| Task requirements |
Each entry below should be retyped exactly as given.

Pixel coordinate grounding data
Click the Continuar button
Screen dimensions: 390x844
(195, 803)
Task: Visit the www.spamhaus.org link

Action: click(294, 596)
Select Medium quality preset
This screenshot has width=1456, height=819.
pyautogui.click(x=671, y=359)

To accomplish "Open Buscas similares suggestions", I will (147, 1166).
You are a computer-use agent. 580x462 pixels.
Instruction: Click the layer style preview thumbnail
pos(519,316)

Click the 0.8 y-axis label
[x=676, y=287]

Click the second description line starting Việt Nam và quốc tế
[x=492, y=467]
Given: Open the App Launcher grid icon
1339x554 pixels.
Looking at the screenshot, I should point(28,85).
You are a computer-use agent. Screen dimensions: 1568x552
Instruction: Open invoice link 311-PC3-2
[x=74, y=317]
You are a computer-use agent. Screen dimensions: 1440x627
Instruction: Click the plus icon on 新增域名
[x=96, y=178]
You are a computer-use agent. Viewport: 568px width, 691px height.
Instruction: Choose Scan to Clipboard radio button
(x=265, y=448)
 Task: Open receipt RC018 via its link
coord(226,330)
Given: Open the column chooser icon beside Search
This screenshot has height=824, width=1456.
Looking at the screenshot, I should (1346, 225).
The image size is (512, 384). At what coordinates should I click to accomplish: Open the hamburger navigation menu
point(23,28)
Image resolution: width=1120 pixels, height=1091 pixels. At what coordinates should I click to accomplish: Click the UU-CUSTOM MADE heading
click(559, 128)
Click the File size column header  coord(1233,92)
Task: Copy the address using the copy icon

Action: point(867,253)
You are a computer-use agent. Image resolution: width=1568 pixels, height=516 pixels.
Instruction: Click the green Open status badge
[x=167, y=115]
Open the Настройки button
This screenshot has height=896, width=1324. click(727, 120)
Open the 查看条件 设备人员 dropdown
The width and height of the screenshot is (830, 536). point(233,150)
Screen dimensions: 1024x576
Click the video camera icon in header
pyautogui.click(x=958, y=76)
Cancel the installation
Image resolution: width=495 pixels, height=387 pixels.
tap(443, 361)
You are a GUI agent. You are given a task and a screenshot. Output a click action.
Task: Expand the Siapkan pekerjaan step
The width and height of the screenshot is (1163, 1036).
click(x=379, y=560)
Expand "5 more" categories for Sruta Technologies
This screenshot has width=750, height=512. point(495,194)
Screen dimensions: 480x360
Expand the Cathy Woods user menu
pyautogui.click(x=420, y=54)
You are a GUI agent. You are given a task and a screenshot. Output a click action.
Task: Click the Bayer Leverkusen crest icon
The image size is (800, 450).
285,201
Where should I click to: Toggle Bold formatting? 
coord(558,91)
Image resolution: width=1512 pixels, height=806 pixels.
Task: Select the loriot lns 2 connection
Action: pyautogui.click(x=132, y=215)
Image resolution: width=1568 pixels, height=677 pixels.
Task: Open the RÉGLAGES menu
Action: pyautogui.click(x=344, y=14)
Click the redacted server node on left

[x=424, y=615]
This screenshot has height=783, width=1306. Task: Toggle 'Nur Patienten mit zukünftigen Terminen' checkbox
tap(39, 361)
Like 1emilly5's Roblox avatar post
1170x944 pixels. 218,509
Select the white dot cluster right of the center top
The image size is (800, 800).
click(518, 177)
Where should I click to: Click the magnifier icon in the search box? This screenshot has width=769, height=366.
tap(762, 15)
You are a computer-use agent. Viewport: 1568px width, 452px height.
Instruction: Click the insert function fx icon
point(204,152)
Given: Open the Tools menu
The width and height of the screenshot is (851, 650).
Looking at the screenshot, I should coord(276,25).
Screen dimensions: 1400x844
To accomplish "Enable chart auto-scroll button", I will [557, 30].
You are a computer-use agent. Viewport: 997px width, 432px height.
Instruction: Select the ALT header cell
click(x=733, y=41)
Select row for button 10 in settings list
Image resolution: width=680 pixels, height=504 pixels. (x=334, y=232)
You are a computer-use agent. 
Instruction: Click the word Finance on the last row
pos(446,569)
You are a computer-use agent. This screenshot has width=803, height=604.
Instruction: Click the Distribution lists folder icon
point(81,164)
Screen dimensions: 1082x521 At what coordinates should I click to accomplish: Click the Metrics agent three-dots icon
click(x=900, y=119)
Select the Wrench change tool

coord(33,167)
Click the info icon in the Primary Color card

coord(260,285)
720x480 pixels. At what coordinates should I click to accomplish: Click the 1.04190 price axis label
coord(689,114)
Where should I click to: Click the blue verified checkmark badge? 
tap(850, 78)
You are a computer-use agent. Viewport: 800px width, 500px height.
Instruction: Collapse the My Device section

| Response to this task |
Click the Continuar button
Screen dimensions: 390x844
(195, 803)
Task: Visit the www.spamhaus.org link

Action: click(294, 596)
Select Medium quality preset
This screenshot has width=1456, height=819.
pyautogui.click(x=671, y=359)

To accomplish "Open Buscas similares suggestions", I will (147, 1166).
You are a computer-use agent. 580x462 pixels.
Instruction: Click the layer style preview thumbnail
pos(519,316)

Click the 0.8 y-axis label
[x=676, y=287]

Click the second description line starting Việt Nam và quốc tế
[x=492, y=467]
Given: Open the App Launcher grid icon
1339x554 pixels.
Looking at the screenshot, I should point(28,85).
You are a computer-use agent. Screen dimensions: 1568x552
Instruction: Open invoice link 311-PC3-2
[x=74, y=317]
You are a computer-use agent. Screen dimensions: 1440x627
Instruction: Click the plus icon on 新增域名
[x=96, y=178]
You are a computer-use agent. Viewport: 568px width, 691px height.
Instruction: Choose Scan to Clipboard radio button
(x=265, y=448)
 Task: Open receipt RC018 via its link
coord(226,330)
Given: Open the column chooser icon beside Search
This screenshot has height=824, width=1456.
Looking at the screenshot, I should (1346, 225).
The image size is (512, 384). At what coordinates should I click to accomplish: Open the hamburger navigation menu
point(23,28)
Image resolution: width=1120 pixels, height=1091 pixels. At what coordinates should I click to accomplish: Click the UU-CUSTOM MADE heading
click(559, 128)
Click the File size column header  coord(1233,92)
Task: Copy the address using the copy icon

Action: point(867,253)
You are a computer-use agent. Image resolution: width=1568 pixels, height=516 pixels.
Instruction: Click the green Open status badge
[x=167, y=115]
Open the Настройки button
This screenshot has height=896, width=1324. click(727, 120)
Open the 查看条件 设备人员 dropdown
The width and height of the screenshot is (830, 536). point(233,150)
Screen dimensions: 1024x576
Click the video camera icon in header
pyautogui.click(x=958, y=76)
Cancel the installation
Image resolution: width=495 pixels, height=387 pixels.
tap(443, 361)
You are a GUI agent. You are given a task and a screenshot. Output a click action.
Task: Expand the Siapkan pekerjaan step
The width and height of the screenshot is (1163, 1036).
click(x=379, y=560)
Expand "5 more" categories for Sruta Technologies
This screenshot has width=750, height=512. point(495,194)
Screen dimensions: 480x360
Expand the Cathy Woods user menu
pyautogui.click(x=420, y=54)
You are a GUI agent. You are given a task and a screenshot. Output a click action.
Task: Click the Bayer Leverkusen crest icon
The image size is (800, 450).
285,201
Where should I click to: Toggle Bold formatting? 
coord(558,91)
Image resolution: width=1512 pixels, height=806 pixels.
Task: Select the loriot lns 2 connection
Action: pyautogui.click(x=132, y=215)
Image resolution: width=1568 pixels, height=677 pixels.
Task: Open the RÉGLAGES menu
Action: pyautogui.click(x=344, y=14)
Click the redacted server node on left

[x=424, y=615]
This screenshot has height=783, width=1306. Task: Toggle 'Nur Patienten mit zukünftigen Terminen' checkbox
tap(39, 361)
Like 1emilly5's Roblox avatar post
1170x944 pixels. 218,509
Select the white dot cluster right of the center top
The image size is (800, 800).
click(518, 177)
Where should I click to: Click the magnifier icon in the search box? This screenshot has width=769, height=366.
tap(762, 15)
You are a computer-use agent. Viewport: 1568px width, 452px height.
Instruction: Click the insert function fx icon
point(204,152)
Given: Open the Tools menu
The width and height of the screenshot is (851, 650).
Looking at the screenshot, I should coord(276,25).
Screen dimensions: 1400x844
To accomplish "Enable chart auto-scroll button", I will [557, 30].
You are a computer-use agent. Viewport: 997px width, 432px height.
Instruction: Select the ALT header cell
click(x=733, y=41)
Select row for button 10 in settings list
Image resolution: width=680 pixels, height=504 pixels. (x=334, y=232)
You are a computer-use agent. 
Instruction: Click the word Finance on the last row
pos(446,569)
You are a computer-use agent. This screenshot has width=803, height=604.
Instruction: Click the Distribution lists folder icon
point(81,164)
Screen dimensions: 1082x521 At what coordinates should I click to accomplish: Click the Metrics agent three-dots icon
click(x=900, y=119)
Select the Wrench change tool

coord(33,167)
Click the info icon in the Primary Color card

coord(260,285)
720x480 pixels. At what coordinates should I click to accomplish: Click the 1.04190 price axis label
coord(689,114)
Where should I click to: Click the blue verified checkmark badge? 
tap(850, 78)
You are a computer-use agent. Viewport: 800px width, 500px height.
Instruction: Collapse the My Device section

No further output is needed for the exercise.